El tabú en torno a tatuarse cuando eres mayor de 50 ronda la cabeza de muchos. Hoy es una práctica habitual y cada vez más Viejenials se suman a esta moda

“No conozco muchos adultos tatuados en España, en Inglaterra sí”, responde Concha Pérez cuando se le pregunta acerca de la negativa de muchos viejenials a los tatuajes. Concha, una joven procedente de Jerez de la Frontera, que cursa en el Instituto Andaluz de enseñanza de Sevilla el curso homologado de tatuajes, sabe mejor que nadie el tabú que existe con esta industria, “el problema de los tatuajes es que se asocian a la marginalidad”. Entre los jóvenes, es un arte cada día más común: cientos de estudios de tatuajes nacen en distintas ciudades del mundo con una demanda que crece por segundo. “Me dedico a darle rienda suelta a mi imaginación, y qué sitio para plasmarlo más inmortal que la piel de una persona”, concluía la jerezana.

No obstante, muchos, y por no decir demasiados, altos cargos de diferentes empresas dejan de contratar a buenos aspirantes a los puestos por el simple hecho de llevar sus pieles marcadas. Relacionan a las personas tatuadas con falta de profesionalidad, o de formación, cuando nada tiene que ver una cosa con la otra. Así, Concha aseguraba que “los tatuajes son un arte, yo lo veo como una opción de arte. A día de hoy, creo que se ha formalizado muchísimo; ves a mucha gente trabajando que tiene tatuajes, y llegará un futuro en el que no tengamos que dar explicaciones en los trabajos de lo que nos hacemos en nuestro cuerpo”.

Aun así, los adultos y mayores que se tatúan no son cuantiosos. Hablando con un tatuador sevillano, VPtattoo, señalaba que “viene más la gente joven, entre 16 y 35 años. Es verdad que cada vez viene más gente mayor a tatuarse, normalmente suelen tatuarse retratos de familiares que han fallecido”. Según encuestas y estudios, los tatuajes más comunes en viejenials son los referidos a familiares, vivos o no. Estos muestran experiencias personales vividas, significados profundos; y en esto principalmente se diferencian con los millenials: ellos se tatúan muchas veces sin motivo alguno, simplemente por pura estética, y es igual de válido. “Hay jóvenes que están deseando cumplir los 18 años para tatuarse porque sus padres no los dejan. Ven a sus amigos y a la gente cada vez más tatuada. Esto es una moda y claro, los chavales quieren ir a la moda”, reconocía el joven.

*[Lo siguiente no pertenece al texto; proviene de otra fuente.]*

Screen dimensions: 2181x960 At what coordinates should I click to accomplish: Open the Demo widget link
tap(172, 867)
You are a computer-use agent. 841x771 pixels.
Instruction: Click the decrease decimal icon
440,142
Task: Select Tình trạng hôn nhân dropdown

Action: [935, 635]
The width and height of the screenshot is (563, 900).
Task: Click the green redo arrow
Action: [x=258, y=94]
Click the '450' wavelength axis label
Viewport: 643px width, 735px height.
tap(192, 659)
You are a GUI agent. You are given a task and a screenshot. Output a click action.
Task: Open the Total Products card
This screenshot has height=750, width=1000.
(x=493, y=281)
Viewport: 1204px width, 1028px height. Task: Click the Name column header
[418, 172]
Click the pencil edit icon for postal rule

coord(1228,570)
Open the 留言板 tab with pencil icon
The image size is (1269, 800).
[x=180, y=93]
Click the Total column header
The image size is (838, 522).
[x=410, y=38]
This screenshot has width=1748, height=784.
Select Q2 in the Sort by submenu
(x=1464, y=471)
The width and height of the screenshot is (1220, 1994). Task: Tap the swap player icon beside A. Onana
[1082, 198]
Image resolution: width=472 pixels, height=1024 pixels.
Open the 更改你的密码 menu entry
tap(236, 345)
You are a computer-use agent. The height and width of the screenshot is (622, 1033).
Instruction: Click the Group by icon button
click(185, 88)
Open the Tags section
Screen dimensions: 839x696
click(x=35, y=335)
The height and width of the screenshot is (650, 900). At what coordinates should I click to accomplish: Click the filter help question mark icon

En la página Bored Panda, más de veinte adultos mayores que durante el periodo de juventud decidieron tatuarse, se fotografiaron para mostrar cómo se ven con más de 50 años los tatuajes en el cuerpo humano, y, sobre todo, concienciar de esta modalidad que nada tiene de inusual. Llevan en el cuerpo sus historias reflejadas, sus sentimientos. Qué menos que apoyar a los Viejenials cuando decidan tatuarse, porque será su forma de reinventarse. Y, según el artista VPtattoo, “como dice el refrán, ni los tatuajes hacen delincuentes ni los trajes con corbata hacen decentes”.